For several reasons, the looming Covid-19 inquiry fills me with dread. For starters – and I accept that this is quite a personal one – it probably means several more years of having to write about Boris Johnson. CapX’s editor-in-chief Robert Colvile set out some more serious ones in yesterday’s Sunday Times: it will be adversarial, it will be very slow, it will be very expensive, and at the end of it we probably won’t know all that much more than we did at the beginning.
But Sunday’s papers also trailed another reason: it means we will probably have to litigate all over again the battle between political decision making and, to properly capitalise it, The Science.
The Observer reported that: ‘Sunak under fire as ‘stupid’ Eat Out to Help Out scheme to be focus of Covid inquiry’. It quotes Professor John Edmunds, of the London School of Hygiene and Tropical Medicine, attacking the then-Chancellor for apparently not consulting the scientists before rolling out the controversial programme:
‘If we had [been consulted], I would have been clear what I thought about it,’ said Edmunds. ‘As far as I am concerned, it was a spectacularly stupid idea and an obscene way to spend public money.’
Now, it is possible that Edmunds’ complaint is merely that Sunak’s failure to consult means that he did not have all the evidence to hand, and thus did not make the best-informed decision possible, whilst still respecting his right to make the final decision according to his own judgement.
But if the Prime Minister were to come out and say that nothing he has learned since would have changed his mind about the policy, he would almost certainly be generally execrated for such idiot defiance of The Science. Because during the pandemic, too many people seemed minded to simply outsource policy decisions to the scientists and public health organisations providing the Government’s expert advice.
Obviously, it would be grossly irresponsible for any government at such a time to ignore the data, or the recommendations of those best placed to understand it and its implications. But contra the implicit assumption of the technocratic mindset, not even the most frightening facts lead automatically to particular policy choices.
The reason politicians have to take the final decisions is not merely because, in a democratic state, they have a mandate to do so. It’s because they have to weigh a broad range of competing interests and values, and make often very difficult judgements about trade-offs.

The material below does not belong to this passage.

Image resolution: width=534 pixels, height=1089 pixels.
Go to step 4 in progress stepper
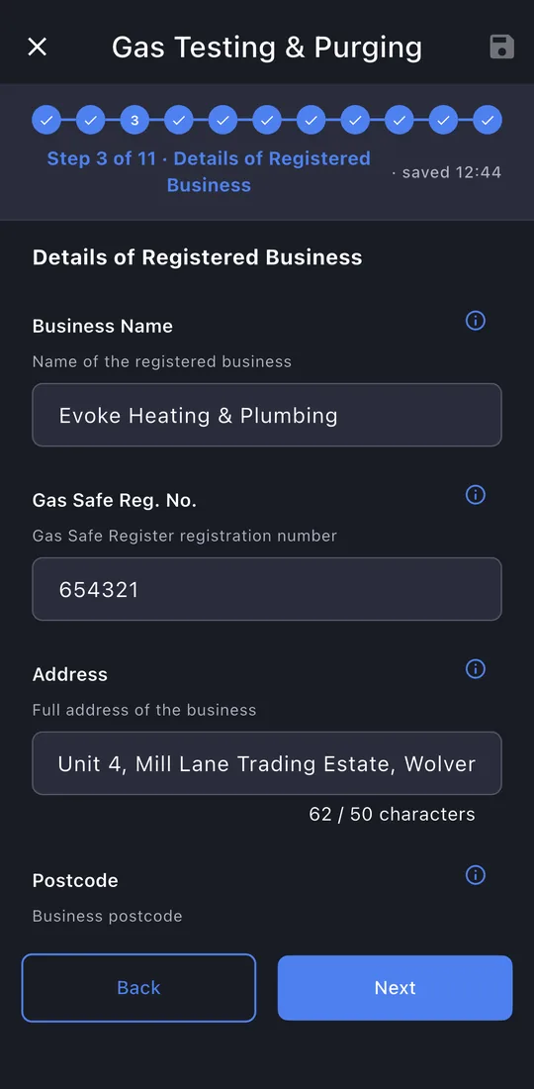pos(179,120)
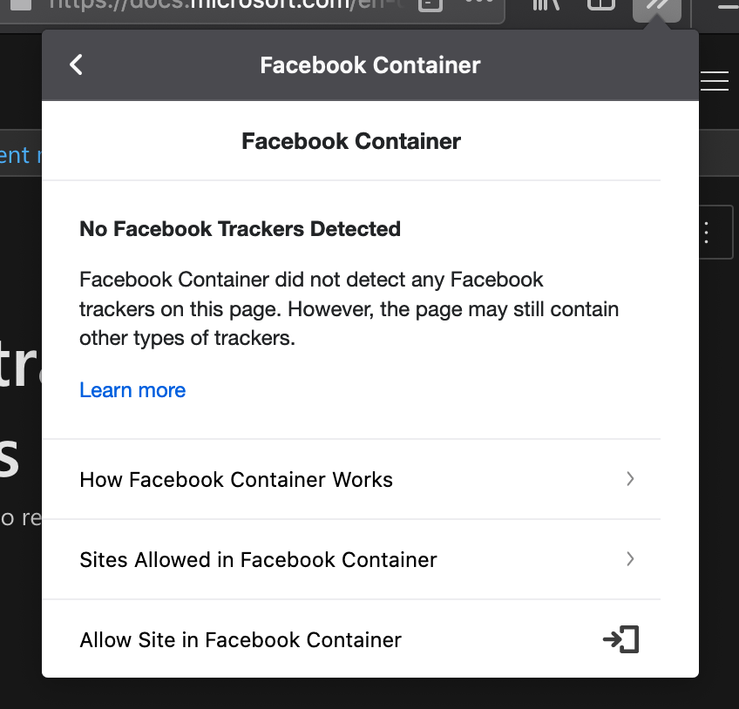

Any body focused on public health, whether a scientific institution, healthcare agency, or campaign group, tends naturally to develop tunnel vision. Their goal is to maximise a specific health outcome, measured on whatever metric matters to the organisation: preventable deaths, smoking rates, whatever.
Yet such bodies have neither the professional obligation nor, perhaps, the expertise to appreciate countervailing arguments. There may be good reasons, at least in a liberal society, why the optimal level of public health is not the maximum possible level of public health – not least the simple fact that many people enjoy unhealthy things!
Sadly, that sort of qualitative and highly individual good is very difficult to track or mobilise the state around. What government can understand is money, which is why the debate over public health and lifestyle freedom so often descends into an argument over whether the net cost to the public purse outweighs the revenue to the Treasury.
Eat Out to Help Out is a case in point. There are several grounds on which it can be criticised, not least spending public money on a subsidy when most households had spent months under-spending due to being locked in doors, so it arguably wasn’t necessary.
But for Sunak’s most trenchant critics, the attack is that he encouraged people to go out and mingle when it would have more effectively hindered the spread of the pandemic to keep everyone locked down – and the inquiry risks becoming an arena in which that Zero Covid-style argument can be relitigated all over again.
Perhaps it will be easier to make the case that there were things – the economy, people’s mental health, children’s education, the sheer pleasures of normal life – which needed to at least weigh in the scales against the imperative to stop the spread as much as humanly possible. But it could just as likely become nothing more than a useful stick with which to beat an unpopular government.